Text excerpt —
..............................

Measuring blood oxygen levels using integrated photonics

Technical Pride: Measuring blood oxygen levels using integrated photonics  

In this article, we take a dive into the work of some of our researchers. This time, we will be highlighting the work carried out by Evelien Hermeling, Principal Member of Technical Staff at imec at the Holst Centre, and her team on the “speckle monitor.” This innovative optical device measures heart rate and blood oxygen levels independently of light absorption. Evelien presented the technology, which is based on integrated photonics, during Dutch King Willem-Alexander’s working visit to the Holst Centre in April this year.


Wavy pattern

“Current saturation meters, such as the finger clips doctors use in hospitals, measure the amount of oxygen in the blood, based on the amount of red and infrared light your finger absorbs. For every heartbeat, you get more and less blood in your finger, resulting in a wavy pattern, allowing you to determine the blood oxygen level. It is an easy and non-invasive method. However, during the Covid pandemic, it was found that high values were incorrectly measured in people with darker skin color. A saturation of 95 percent or higher is normal. On the other hand, if this oxygen saturation of your blood falls below 90 percent, that means there is a deficiency. In someone with a darker skin tone and a low saturation of 80 percent, the finger clip then measures a higher value of, say, 93. This may result in that person being treated later than they should have been, given that the severity of their condition has not been properly assessed.”

Evelien Hermeling

A more robust measurement method

The speckle monitor measures independently of light absorption. Even if the bright light from a smartphone were to shine into the monitor, it would not affect the measurement. “Our method is based on speckle, a kind of noise pattern, a ‘scattering’ that occurs when you use a laser instead of an ordinary light. If you quantify that, you get a similar wavy pattern that changes under heart rate impulse.”


“With current meters, people with darker skin tones are often presented with incorrect results. This is because you get less light back when you shine a light on them. This makes sense because their skin is darker. However, because speckle is insensitive to absorption, skin color doesn’t affect any results. The technology therefore provides an opportunity to develop a more robust method for measuring blood oxygen levels.”


Making a real difference

Evelien is working with a full team to develop the speckle monitor. Optical engineer Lena Schnitzler, who has been with imec since September last year, has also been studying the principle. Lena: “I am mainly responsible for the optical components, or, in other words, for the design of the complete setup. When I started last year, the essential components were already there. Building on that foundation, I began to refine and expand the setup to enable higher resolutions and produce enlarged images. The current setup is about the size of a shoebox. I am focused on both reducing the size and exploring the integration of additional features, such as using different wavelengths to gain additional insights.”

..............................

Questions —
[1] Write out the passage of the article on the speckle monitor that begins at the words "Technical Pride: Measuring" and stops after the words "April this year.".
[2] Condense the paragraph of the article on the speckle monitor that opens with "Evelien is working with a full team" into a shorter version that keeps its main facts.
The material that comes next is drawn from a separate source and is unrelated to the article on the speckle monitor.

Raw data —
..............................

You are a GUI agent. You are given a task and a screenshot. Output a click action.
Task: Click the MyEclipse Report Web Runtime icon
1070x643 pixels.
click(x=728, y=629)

..............................

Answers to the tasks —
[1]
Technical Pride: Measuring blood oxygen levels using integrated photonics  

In this article, we take a dive into the work of some of our researchers. This time, we will be highlighting the work carried out by Evelien Hermeling, Principal Member of Technical Staff at imec at the Holst Centre, and her team on the “speckle monitor.” This innovative optical device measures heart rate and blood oxygen levels independently of light absorption. Evelien presented the technology, which is based on integrated photonics, during Dutch King Willem-Alexander’s working visit to the Holst Centre in April this year.

[2] Evelien Hermeling is developing the speckle monitor with a full team. Optical engineer Lena Schnitzler, at imec since September last year, is mainly responsible for the optical components and the design of the complete setup. Building on the essential components already in place when she started, she refined and expanded the setup to allow higher resolutions and enlarged images. The setup is currently about the size of a shoebox. She is working to reduce its size and to integrate additional features, such as using different wavelengths to gain more insights.